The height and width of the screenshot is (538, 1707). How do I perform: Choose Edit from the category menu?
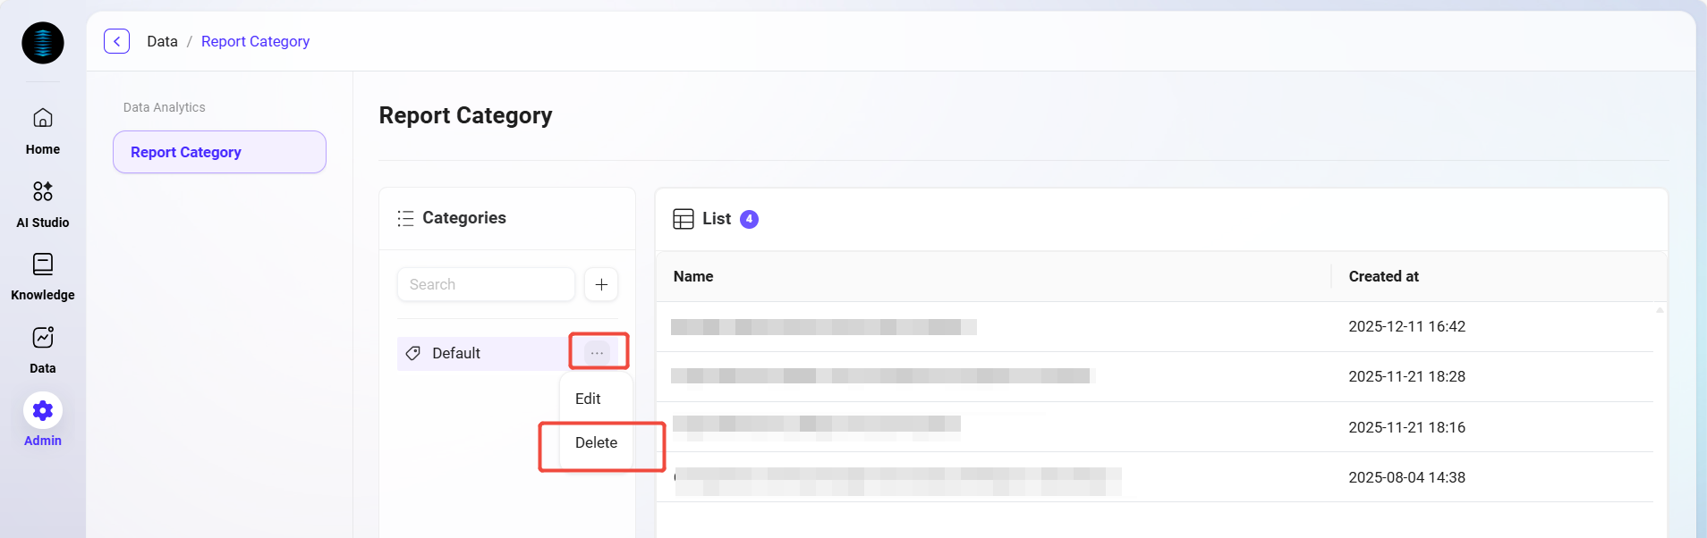tap(588, 399)
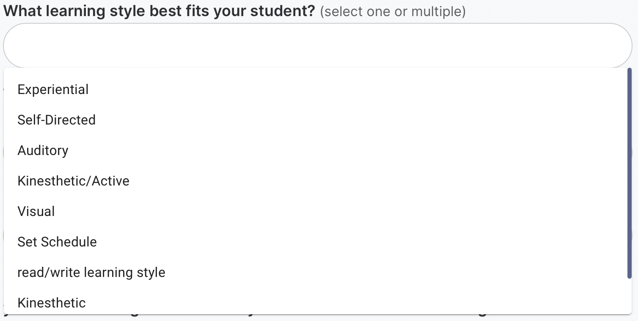This screenshot has height=321, width=638.
Task: Click the learning style multi-select input field
Action: 317,45
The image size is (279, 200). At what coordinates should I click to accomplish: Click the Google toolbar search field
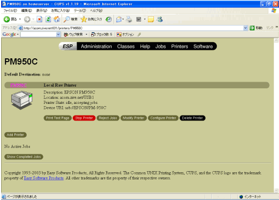(x=38, y=34)
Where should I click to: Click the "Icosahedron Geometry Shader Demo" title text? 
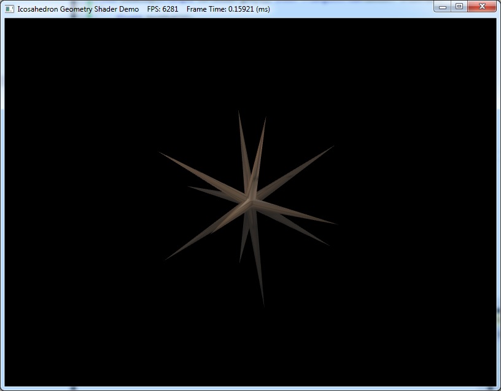[78, 9]
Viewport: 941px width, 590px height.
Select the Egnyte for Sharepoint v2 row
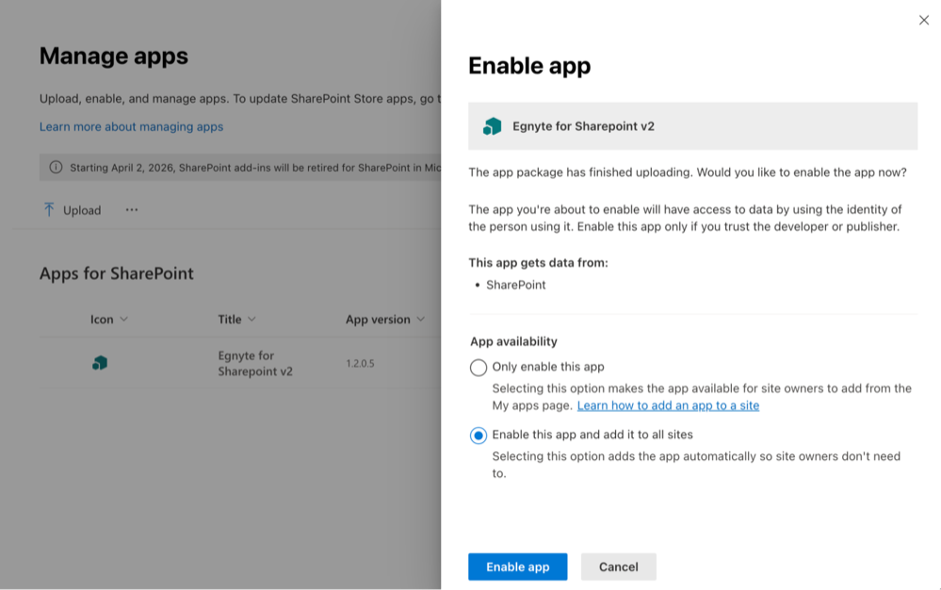57,365
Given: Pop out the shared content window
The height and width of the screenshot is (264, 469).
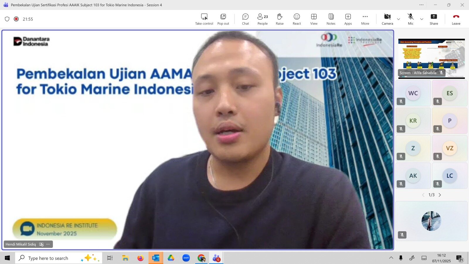Looking at the screenshot, I should coord(223,19).
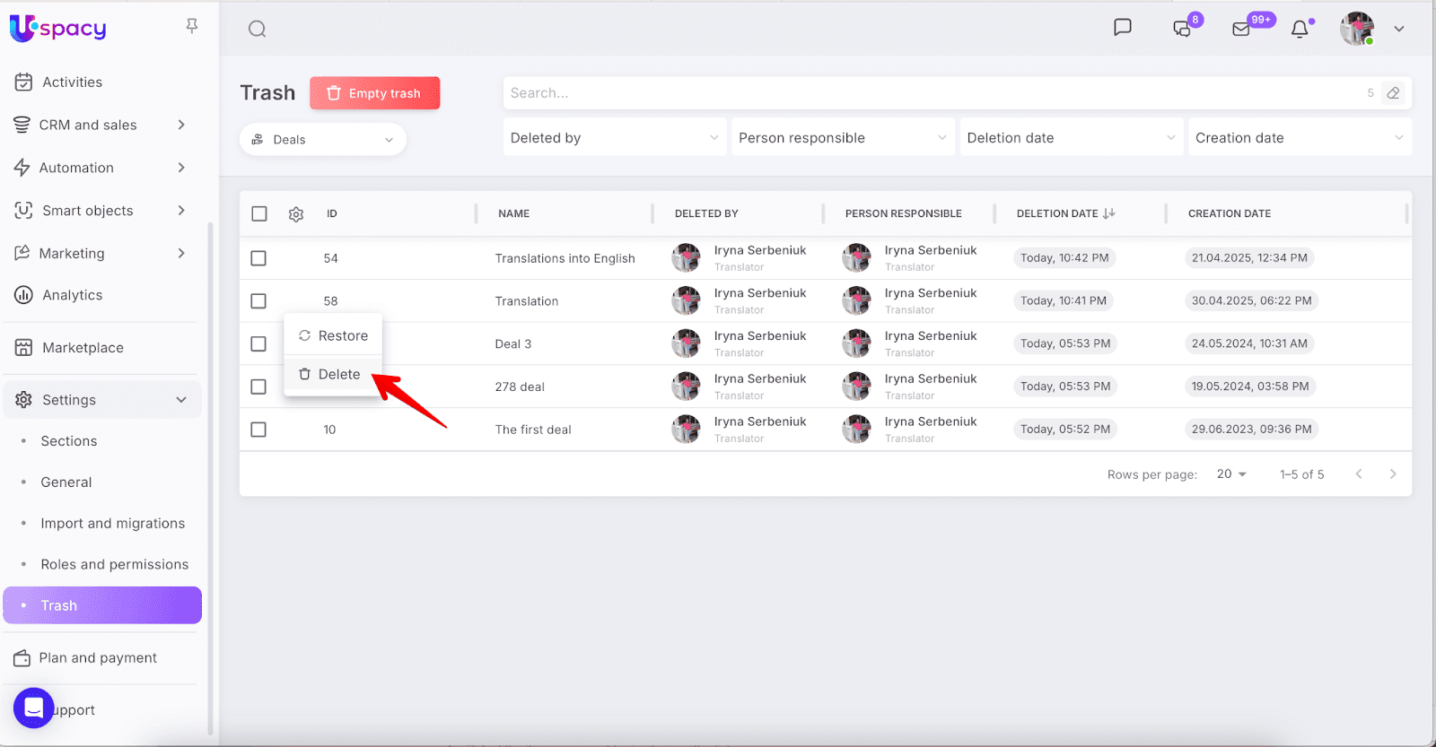
Task: Click the search magnifier icon in top bar
Action: pyautogui.click(x=258, y=30)
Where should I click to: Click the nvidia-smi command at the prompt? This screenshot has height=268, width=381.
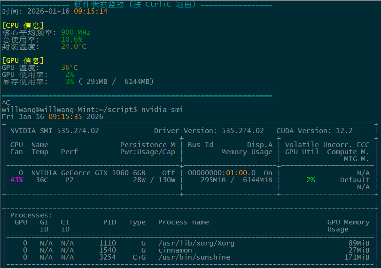pos(162,110)
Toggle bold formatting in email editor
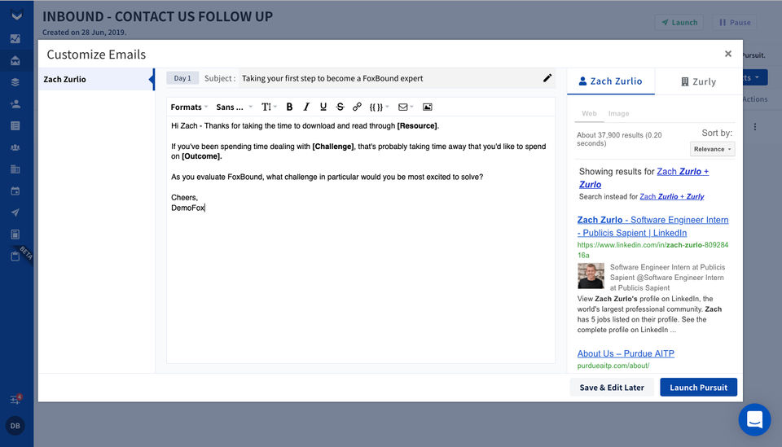The width and height of the screenshot is (782, 447). 289,107
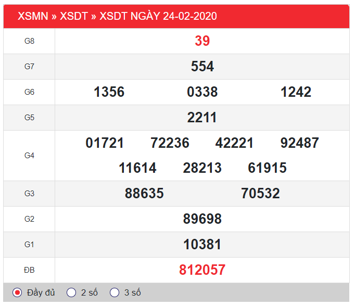Click the G3 number 70532
Viewport: 355px width, 306px height.
coord(260,194)
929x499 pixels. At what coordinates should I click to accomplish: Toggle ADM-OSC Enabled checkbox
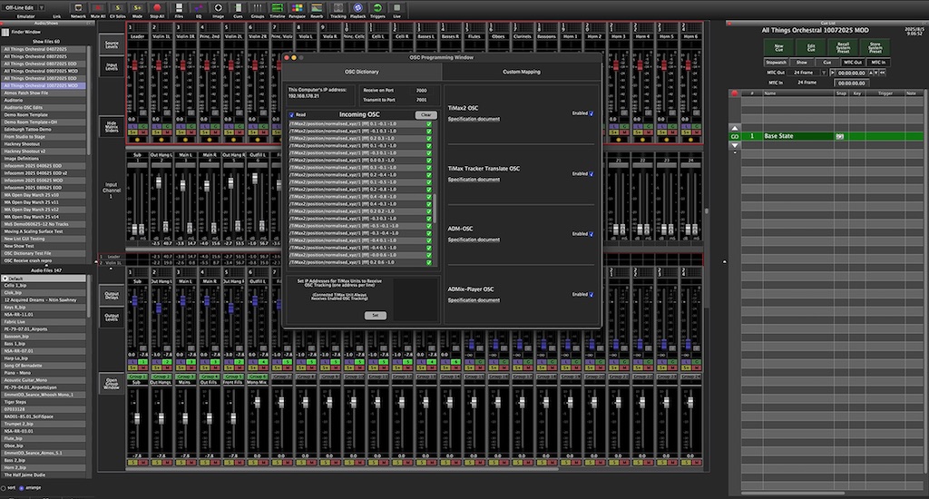592,233
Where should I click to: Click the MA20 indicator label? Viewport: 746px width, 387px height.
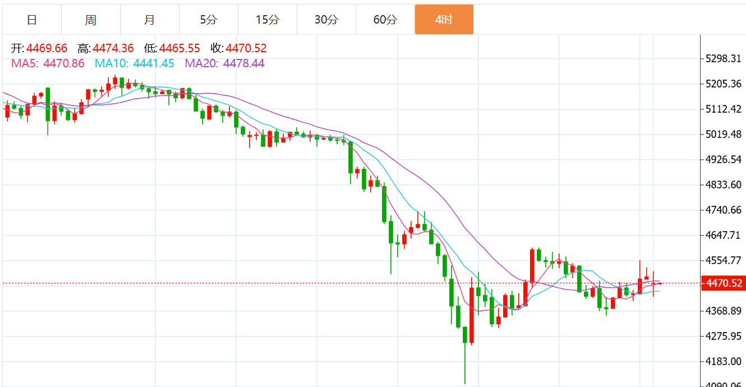point(224,63)
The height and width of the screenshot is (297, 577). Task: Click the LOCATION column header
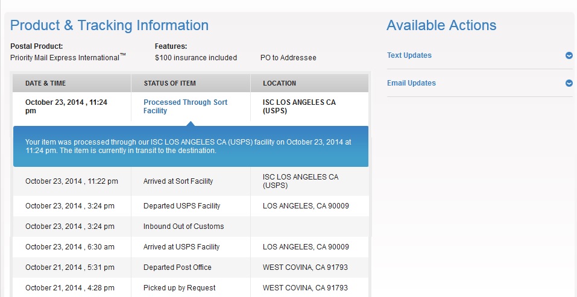pyautogui.click(x=280, y=83)
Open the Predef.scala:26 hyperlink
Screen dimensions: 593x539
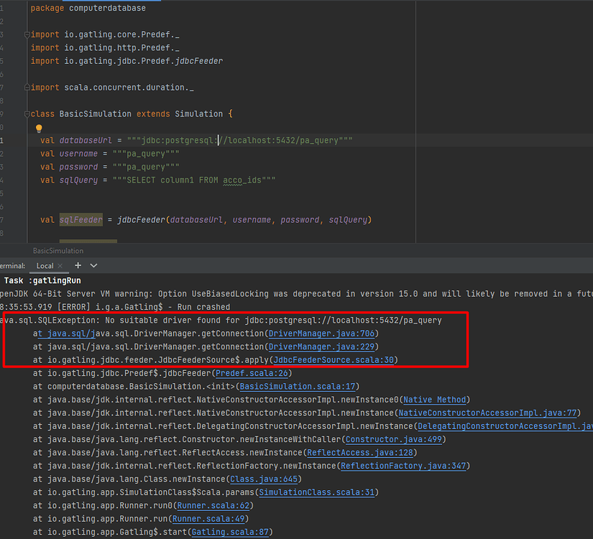252,373
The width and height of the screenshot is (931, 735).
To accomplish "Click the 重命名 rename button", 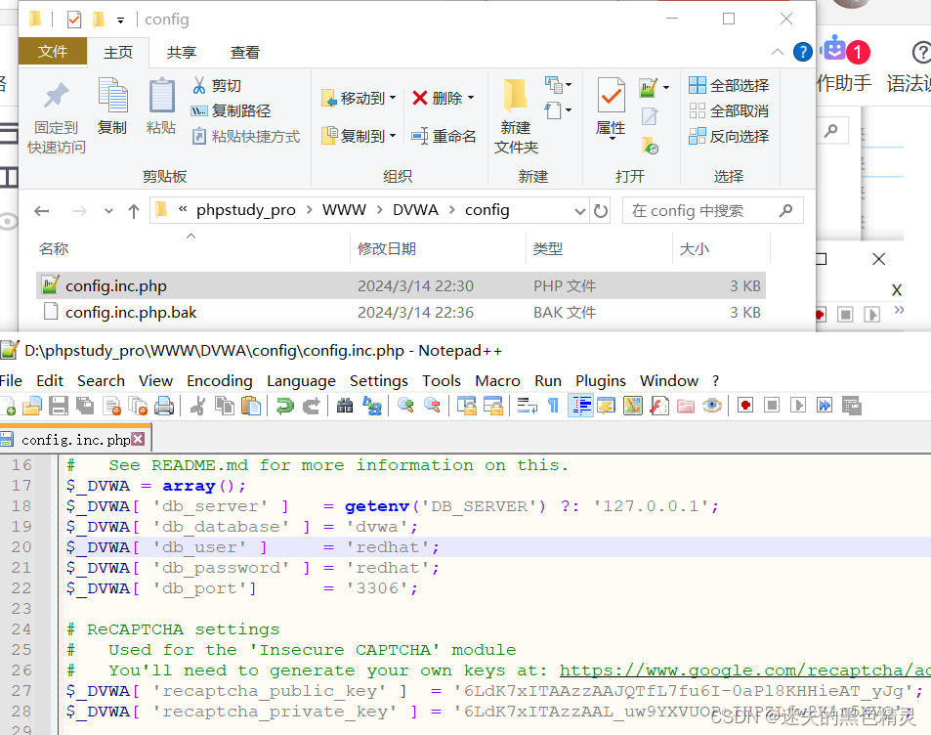I will (444, 136).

→ ASSIGNMENT:
Lines from the start of the material through the line containing "Given: Pop out the shared content window" are to be restated word for word; no picture may be included.

→ WORKED SOLUTION:
The height and width of the screenshot is (538, 1707). How do I perform: Choose Edit from the category menu?
tap(588, 399)
This screenshot has height=321, width=638.
Task: Click the learning style multi-select input field
Action: 317,45
The image size is (279, 200). At what coordinates should I click to accomplish: Click the Google toolbar search field
(x=38, y=34)
Where should I click to: Click the "Icosahedron Geometry Shader Demo" title text? 
[78, 9]
Viewport: 941px width, 590px height.
Select the Egnyte for Sharepoint v2 row
57,365
Given: Pop out the shared content window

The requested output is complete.